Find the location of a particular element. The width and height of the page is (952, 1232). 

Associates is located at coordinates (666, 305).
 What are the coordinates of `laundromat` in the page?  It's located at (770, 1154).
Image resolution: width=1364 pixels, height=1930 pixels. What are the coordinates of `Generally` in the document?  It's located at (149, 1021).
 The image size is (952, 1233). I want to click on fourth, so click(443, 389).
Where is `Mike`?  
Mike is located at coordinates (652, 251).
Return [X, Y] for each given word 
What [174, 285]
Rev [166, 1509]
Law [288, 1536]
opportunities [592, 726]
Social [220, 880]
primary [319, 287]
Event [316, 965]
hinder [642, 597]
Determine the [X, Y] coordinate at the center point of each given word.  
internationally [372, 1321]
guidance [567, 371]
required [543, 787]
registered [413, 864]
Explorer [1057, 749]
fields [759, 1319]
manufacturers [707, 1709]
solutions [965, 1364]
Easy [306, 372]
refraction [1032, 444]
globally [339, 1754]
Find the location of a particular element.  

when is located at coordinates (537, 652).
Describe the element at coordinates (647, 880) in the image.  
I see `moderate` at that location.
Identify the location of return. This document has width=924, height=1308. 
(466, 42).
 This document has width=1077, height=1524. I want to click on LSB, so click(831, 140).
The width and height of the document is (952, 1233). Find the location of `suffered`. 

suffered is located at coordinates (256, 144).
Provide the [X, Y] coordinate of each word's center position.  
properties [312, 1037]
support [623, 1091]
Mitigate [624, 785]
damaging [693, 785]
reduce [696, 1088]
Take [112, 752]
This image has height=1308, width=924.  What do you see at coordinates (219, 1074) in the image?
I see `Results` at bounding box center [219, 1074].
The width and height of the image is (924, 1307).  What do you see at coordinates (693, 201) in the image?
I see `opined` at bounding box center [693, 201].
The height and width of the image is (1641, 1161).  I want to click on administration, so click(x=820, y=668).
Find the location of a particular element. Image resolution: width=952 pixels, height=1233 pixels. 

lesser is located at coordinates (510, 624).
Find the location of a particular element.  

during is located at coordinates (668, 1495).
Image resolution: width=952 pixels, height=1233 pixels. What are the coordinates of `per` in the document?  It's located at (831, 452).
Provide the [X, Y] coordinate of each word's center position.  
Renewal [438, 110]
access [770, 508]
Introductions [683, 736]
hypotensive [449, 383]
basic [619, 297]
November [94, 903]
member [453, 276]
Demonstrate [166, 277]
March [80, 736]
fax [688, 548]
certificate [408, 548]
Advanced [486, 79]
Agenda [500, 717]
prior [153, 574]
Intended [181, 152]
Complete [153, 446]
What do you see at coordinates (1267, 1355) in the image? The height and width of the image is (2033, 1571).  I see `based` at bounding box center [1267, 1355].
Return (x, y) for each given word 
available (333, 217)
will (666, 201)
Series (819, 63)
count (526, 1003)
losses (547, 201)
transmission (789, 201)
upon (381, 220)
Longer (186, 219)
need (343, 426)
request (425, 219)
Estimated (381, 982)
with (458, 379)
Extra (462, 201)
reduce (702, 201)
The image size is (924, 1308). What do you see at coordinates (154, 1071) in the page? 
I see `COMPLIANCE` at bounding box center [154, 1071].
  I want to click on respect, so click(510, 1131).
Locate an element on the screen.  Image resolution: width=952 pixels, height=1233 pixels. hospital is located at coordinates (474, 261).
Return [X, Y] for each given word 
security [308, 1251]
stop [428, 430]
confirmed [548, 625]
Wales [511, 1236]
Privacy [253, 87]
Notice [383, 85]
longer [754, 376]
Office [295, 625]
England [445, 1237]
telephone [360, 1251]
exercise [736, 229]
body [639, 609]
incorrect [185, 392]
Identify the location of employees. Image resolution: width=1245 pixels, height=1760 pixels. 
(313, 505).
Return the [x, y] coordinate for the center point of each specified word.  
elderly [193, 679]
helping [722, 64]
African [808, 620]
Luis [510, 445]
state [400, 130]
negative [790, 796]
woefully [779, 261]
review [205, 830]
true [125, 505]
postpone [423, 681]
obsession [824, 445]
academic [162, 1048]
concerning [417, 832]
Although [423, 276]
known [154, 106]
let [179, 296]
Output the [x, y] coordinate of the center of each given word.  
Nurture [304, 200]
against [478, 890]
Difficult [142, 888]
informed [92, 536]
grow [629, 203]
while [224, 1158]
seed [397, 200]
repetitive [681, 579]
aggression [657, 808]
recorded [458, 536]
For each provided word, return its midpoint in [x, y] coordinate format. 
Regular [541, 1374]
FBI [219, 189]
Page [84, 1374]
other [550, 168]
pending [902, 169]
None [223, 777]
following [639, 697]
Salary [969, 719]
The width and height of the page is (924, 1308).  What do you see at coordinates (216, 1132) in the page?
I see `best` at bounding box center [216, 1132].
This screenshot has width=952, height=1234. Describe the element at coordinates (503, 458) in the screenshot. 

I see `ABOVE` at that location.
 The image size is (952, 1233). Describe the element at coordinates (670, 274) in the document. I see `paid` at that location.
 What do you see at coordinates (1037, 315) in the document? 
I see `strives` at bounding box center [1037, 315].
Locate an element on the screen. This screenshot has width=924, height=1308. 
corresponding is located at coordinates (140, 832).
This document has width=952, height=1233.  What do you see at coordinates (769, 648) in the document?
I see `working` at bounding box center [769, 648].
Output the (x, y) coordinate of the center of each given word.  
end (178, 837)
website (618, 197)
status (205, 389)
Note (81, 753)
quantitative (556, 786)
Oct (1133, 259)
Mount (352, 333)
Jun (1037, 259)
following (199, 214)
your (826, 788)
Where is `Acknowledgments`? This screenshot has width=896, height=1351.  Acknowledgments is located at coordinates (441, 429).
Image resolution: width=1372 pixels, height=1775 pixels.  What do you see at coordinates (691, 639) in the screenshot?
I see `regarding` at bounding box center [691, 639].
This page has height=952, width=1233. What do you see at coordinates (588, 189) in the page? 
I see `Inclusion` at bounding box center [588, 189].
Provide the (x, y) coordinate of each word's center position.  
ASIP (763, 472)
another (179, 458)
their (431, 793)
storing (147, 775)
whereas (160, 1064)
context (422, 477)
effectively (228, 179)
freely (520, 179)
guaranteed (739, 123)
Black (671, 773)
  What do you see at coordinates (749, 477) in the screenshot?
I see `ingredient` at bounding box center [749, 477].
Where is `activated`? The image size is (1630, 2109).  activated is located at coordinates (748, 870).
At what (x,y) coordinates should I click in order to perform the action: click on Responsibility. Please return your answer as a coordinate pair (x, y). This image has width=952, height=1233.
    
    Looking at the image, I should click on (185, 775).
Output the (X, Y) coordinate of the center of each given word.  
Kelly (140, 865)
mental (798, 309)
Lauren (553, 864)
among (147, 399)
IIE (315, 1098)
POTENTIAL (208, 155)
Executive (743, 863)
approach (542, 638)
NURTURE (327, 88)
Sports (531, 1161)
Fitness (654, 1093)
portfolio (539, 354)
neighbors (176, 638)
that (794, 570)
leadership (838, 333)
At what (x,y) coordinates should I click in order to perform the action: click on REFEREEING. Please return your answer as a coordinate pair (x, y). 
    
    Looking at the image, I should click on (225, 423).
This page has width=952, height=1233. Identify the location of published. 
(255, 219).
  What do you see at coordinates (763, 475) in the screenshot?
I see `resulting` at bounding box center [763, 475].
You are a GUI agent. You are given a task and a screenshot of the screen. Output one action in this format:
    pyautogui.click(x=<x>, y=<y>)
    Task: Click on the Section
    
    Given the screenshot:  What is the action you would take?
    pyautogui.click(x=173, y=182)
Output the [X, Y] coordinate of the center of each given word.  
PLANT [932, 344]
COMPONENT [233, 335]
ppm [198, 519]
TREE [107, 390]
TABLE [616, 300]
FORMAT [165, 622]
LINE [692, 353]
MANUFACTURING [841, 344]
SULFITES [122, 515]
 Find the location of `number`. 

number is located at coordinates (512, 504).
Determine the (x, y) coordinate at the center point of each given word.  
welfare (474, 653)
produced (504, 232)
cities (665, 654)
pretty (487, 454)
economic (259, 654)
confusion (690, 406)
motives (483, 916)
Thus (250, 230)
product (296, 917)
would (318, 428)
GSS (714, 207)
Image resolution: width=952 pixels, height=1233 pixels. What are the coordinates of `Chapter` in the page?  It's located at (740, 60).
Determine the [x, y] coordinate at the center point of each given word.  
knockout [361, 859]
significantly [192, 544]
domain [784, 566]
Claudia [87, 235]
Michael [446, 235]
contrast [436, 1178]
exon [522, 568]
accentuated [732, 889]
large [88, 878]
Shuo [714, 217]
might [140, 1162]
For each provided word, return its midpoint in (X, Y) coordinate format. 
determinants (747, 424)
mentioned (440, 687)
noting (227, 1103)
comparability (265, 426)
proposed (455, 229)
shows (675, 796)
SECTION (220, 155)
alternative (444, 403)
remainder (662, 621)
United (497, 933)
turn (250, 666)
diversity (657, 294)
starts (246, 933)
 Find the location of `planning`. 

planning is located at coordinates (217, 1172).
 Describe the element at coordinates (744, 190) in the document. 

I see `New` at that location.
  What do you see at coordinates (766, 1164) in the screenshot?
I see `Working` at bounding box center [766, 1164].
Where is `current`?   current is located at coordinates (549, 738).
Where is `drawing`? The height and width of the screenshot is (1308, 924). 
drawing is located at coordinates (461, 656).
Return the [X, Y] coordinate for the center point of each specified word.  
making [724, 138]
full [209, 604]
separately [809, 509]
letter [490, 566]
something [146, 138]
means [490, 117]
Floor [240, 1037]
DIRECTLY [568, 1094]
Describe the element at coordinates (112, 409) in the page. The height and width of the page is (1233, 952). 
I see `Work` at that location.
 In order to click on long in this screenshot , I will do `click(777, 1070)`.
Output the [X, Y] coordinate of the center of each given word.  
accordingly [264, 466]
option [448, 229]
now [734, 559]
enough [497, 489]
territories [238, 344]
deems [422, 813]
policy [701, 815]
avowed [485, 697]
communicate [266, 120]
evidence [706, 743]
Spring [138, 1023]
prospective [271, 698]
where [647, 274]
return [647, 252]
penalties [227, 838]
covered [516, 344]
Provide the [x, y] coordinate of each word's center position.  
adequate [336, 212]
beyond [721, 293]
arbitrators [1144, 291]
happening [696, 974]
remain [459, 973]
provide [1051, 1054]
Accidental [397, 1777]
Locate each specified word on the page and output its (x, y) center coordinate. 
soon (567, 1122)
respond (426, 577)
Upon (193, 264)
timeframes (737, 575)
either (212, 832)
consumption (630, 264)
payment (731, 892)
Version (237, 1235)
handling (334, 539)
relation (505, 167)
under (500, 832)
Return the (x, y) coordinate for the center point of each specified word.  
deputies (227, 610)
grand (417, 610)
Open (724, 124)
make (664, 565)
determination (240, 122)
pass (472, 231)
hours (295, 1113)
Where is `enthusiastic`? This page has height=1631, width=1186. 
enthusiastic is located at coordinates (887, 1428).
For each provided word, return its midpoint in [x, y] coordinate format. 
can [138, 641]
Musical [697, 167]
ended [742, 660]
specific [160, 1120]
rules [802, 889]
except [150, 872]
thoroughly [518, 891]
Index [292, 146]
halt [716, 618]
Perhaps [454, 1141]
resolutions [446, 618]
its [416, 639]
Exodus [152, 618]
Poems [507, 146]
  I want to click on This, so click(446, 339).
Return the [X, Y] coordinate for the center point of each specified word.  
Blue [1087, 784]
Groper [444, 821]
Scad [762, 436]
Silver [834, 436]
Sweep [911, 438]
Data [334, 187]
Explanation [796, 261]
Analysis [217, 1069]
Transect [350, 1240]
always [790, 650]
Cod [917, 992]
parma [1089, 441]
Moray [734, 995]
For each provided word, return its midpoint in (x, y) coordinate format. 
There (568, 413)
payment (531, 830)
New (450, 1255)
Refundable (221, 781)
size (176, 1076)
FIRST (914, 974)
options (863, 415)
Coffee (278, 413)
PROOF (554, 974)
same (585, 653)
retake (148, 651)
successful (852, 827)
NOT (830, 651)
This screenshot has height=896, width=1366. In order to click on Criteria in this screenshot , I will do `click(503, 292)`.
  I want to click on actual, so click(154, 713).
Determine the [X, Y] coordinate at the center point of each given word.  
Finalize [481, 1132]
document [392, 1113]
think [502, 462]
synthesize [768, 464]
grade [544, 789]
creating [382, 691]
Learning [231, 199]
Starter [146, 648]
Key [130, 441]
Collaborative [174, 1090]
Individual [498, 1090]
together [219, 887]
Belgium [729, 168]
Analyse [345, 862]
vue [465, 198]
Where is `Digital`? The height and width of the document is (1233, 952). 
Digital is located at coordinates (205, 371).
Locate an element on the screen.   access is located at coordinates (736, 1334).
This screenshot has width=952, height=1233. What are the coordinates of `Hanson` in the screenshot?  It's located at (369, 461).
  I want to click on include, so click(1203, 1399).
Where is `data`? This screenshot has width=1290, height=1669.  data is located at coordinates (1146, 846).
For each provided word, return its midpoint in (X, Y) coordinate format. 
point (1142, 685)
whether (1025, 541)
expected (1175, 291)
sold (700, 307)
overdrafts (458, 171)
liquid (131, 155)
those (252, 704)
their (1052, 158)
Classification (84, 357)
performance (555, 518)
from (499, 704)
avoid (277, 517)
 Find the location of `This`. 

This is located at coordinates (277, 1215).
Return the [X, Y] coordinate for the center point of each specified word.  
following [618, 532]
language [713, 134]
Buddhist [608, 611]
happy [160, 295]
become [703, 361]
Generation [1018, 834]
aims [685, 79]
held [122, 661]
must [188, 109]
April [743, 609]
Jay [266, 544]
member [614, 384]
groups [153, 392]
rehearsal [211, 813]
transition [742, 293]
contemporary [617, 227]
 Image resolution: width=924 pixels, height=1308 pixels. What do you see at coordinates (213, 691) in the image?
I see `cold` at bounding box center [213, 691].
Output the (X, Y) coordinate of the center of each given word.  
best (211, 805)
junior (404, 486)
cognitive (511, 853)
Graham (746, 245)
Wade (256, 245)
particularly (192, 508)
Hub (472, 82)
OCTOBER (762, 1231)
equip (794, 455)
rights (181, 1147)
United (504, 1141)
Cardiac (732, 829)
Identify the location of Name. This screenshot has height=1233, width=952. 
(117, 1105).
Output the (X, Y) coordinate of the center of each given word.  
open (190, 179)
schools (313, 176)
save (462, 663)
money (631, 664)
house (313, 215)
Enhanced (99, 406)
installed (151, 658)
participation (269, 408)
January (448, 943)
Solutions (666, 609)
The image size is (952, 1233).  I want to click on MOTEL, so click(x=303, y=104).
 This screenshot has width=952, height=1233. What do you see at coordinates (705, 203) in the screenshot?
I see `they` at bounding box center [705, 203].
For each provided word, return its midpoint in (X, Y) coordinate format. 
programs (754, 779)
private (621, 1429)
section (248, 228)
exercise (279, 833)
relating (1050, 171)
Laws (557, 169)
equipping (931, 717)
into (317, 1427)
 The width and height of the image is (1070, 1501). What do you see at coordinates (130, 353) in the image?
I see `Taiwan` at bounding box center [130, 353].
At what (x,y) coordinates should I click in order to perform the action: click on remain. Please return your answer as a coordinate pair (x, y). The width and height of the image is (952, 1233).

Exercise brief
Please arrange the part of the records above that opens with the line containing "Wales [511, 1236]" and closes with the line containing "known [154, 106]", both included, as a numbered list with blank lines left out.

Solution for this problem
1. Wales [511, 1236]
2. Privacy [253, 87]
3. Notice [383, 85]
4. longer [754, 376]
5. Office [295, 625]
6. England [445, 1237]
7. telephone [360, 1251]
8. exercise [736, 229]
9. body [639, 609]
10. incorrect [185, 392]
11. Identify the location of employees. Image resolution: width=1245 pixels, height=1760 pixels. 
12. (313, 505).
13. Return the [x, y] coordinate for the center point of each specified word.  
14. elderly [193, 679]
15. helping [722, 64]
16. African [808, 620]
17. Luis [510, 445]
18. state [400, 130]
19. negative [790, 796]
20. woefully [779, 261]
21. review [205, 830]
22. true [125, 505]
23. postpone [423, 681]
24. obsession [824, 445]
25. academic [162, 1048]
26. concerning [417, 832]
27. Although [423, 276]
28. known [154, 106]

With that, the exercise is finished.